▸ Provided passage:
===============
THE REPUBLIC OF UGANDA
IN THE HIGH COURT OF UGANDA AT KAMPALA
(EXECUTION AND BAILIFFS DIVISION)
CIVIL APPEAL NO. 13 OF 2016
(ARISING FROM EMA NO. 1943 OF 2016)
(ARISING FROM MISC. APPLICATION NO. 1947 OF 2016)
(ARISING FROM HC CIVIL SUIT NO. 1949 OF 2014)
EQUATOR TOURING SERVICES LTD ………..…………… APPLICANT
KAMPALA CAPITAL CITY AUTHORITY ……..………….. RESPONDENT
BEFORE LADY JUSTICE FLAVIA SENOGA ANGLIN
This appeal was made under S. 62 (1) of the Advocates Act, and Regulation 3 of the Advocates (Taxation of Costs) (Appeals and References) Regulations.The Applicant seeks orders of this court:-
- Setting aside the Taxation decision of His Worship Muse Musiimbi in EMA 1943/2016.
- The Applicant’s Bill of Costs be allowed as it was presented.
The grounds for the application were stated as follows:-
- The Taxing Master did not exercise his discretion judiciously as required by the precedents and taxation principles while taxing the Bill, thereby awarding the Applicant costs which were manifestly inadequate, unfair and unreasonable.
- The Taxing Master ignored and failed to apply the principles of taxation when he failed to follow the doctrine of precedent in relation to taxation of costs and award of reasonable, proportionate and fair instruction fees.
- The award was a not reasonable, proportionate and consistent compensation and remuneration for work done.
- The Taxing Master did not place a fair value upon the work or responsibility involved or apply a sense of proportion in order to reach reasonable, fair and proportionate instruction fees.
- The Taxing Master did not take into account the circumstances of the case and principles thereby allowing inadequate fee as instruction fees.
- It is just and equitable that this appeal be allowed and the Bill of Costs be allowed as presented to the Taxing Master.
The application is supported by the affidavit of Farida Nanziri an Advocate of the High Court of Uganda and all Courts of Judicature.
The application was filed on 12.12.16.
There is no indication that it was ever served on the Respondent.
There is no affidavit in reply although having proceeded exparte on 27.02.17.Parties were absent and so was Counsel for the Respondent.
Counsel for the Applicant submitted that the appeal was against the decision of the Taxing Master in MA 1947/16 where the Applicant was awarded an amount so manifestly inadequate, unfair and unreasonable and did not follow the principles of taxation and the doctrine of precedent.
===============
▸ Collected data:
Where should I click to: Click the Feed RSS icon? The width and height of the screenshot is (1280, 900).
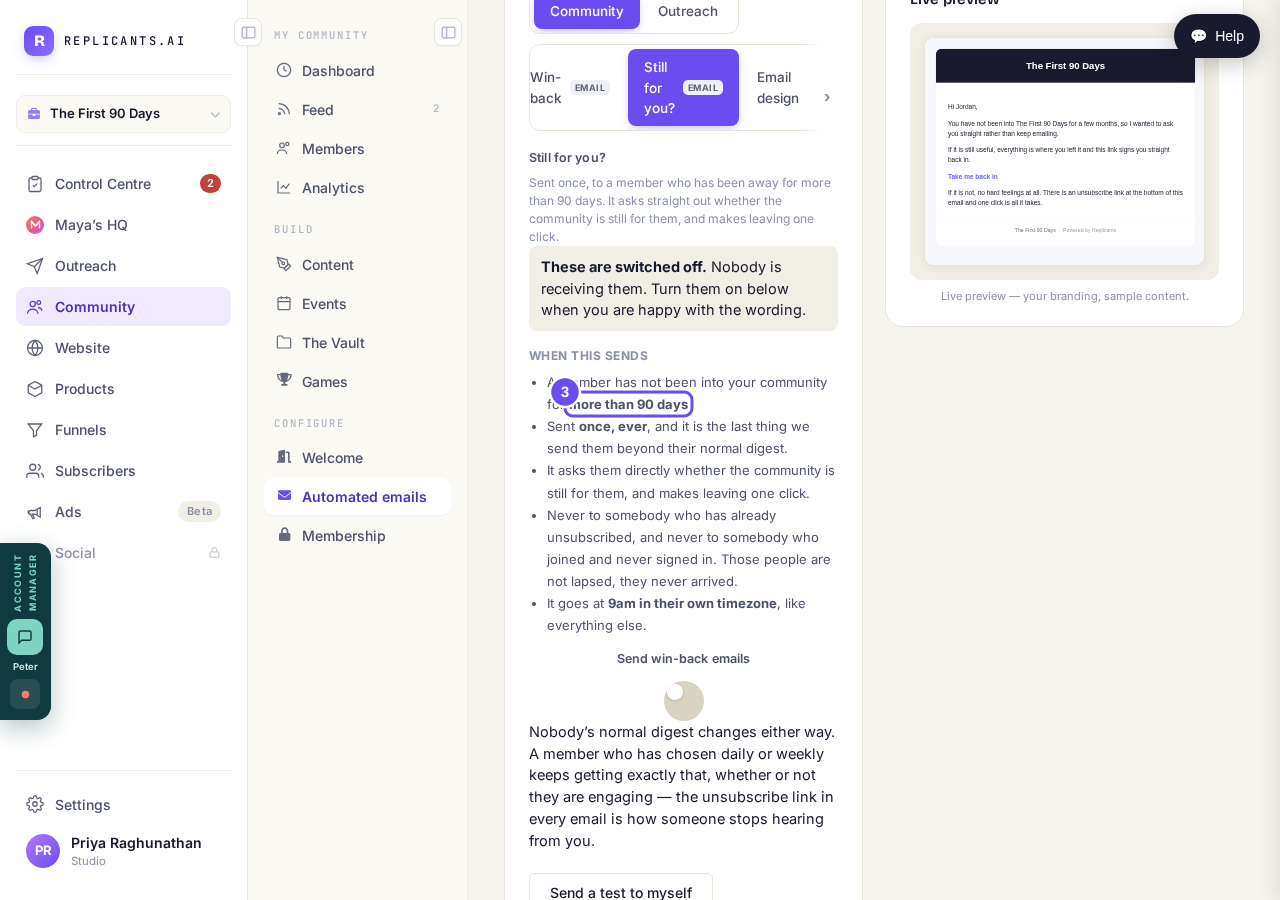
===============
▸ To be done:
#1 According to the taxation appeal ruling, who swore the affidavit supporting the application?
#2 Reproduce everything in the taxation appeal ruling from "There is no indication" down to "for the Respondent.".
#3 Carry the taxation appeal ruling forward from its final sentence.

▸ Responses to the exercise:
#1 Farida Nanziri, an Advocate of the High Court of Uganda and all Courts of Judicature.

#2
There is no indication that it was ever served on the Respondent.
There is no affidavit in reply although having proceeded exparte on 27.02.17.Parties were absent and so was Counsel for the Respondent.

#3
The costs awarded were not consistent compensation for work done.
The case of NIC vs. Pelican Services Ltd Civil Ref 13/2005 in which an award of 10% was given for a subject matter worth 75,000,000/- was relied upon in support.
Counsel pointed out that the case was referred to in the case of Manharlal Thakka vs. Bahati Mark and Kibungo Services Ltd MA 188/2013 by Justice Musota. In that case, the subject matter was in the range of Shs. 200,000,000/- and the award of Shs. 5,000,000/- initially given by the Taxing Master was substituted for an award of Shs. 16,000,000/-.
It was argued that, the present case is also in the range of Shs. 200,000,000/- and that therefore an award of Shs. 20,000,000/- should be substituted as instruction fees, following the above cited case.
Further that, the Taxation of the other items was also inadequate, meant to drive the lawyers out of business. Counsel asserted that it was not fair compensation for work that was done.
Counsel urged court to follow the doctrine of precedent by making reference to the ruling in Manharlal’s case (Supra) and the case of NIC vs. Pelican Services Ltd (Supra) and adjust the instruction fees and other items upwards.
He also explained that the Respondent was not served because the law is that, if a party does not attend a matter where taxation arises from, they did not have to be served with the subsequent proceedings.
That the Respondent did not attend taxation proceedings and it was not a requirement under the law in respect of garnishee proceedings.
Whether the Taxation award given by the Taxing Officer should be set aside.
In determining the issue, I will bear in mind the principle established by decided cases that “an appellate court will only interfere with the decision of the Taxing Master, where it is proven that his/her discretion was exercised injudiciously or that he/she misdirected himself/herself on the law”.
Also that under Rule 2 of the Advocates (Remuneration and Taxation of Costs) Rules, “ Taxation of costs as between party and party in contentious matters in the High Court and in the Magistrates courts shall be in accordance with these rule”.
“a Bill of Costs incurred in contentious proceedings in the High Court and in the Magistrates courts, shall subject to any order pronounced by the court in regard to any particular case, be taxable according to the Rules prescribed in the 6th schedule to the Rules – Rules 3.7”.
It is also worth noting that “while taxing a Bill of Costs, the Taxing Master must consider the following principles:-
- Costs should not be allowed to rise to such a level as to confine access to courts to the wealthy;
- The successful litigant ought to be fairly reimbursed for the costs incurred.
- The general level of remuneration of Advocates must be such as to attract recruits to the profession and;
- So far as practicable there should be consistency in the awards made.”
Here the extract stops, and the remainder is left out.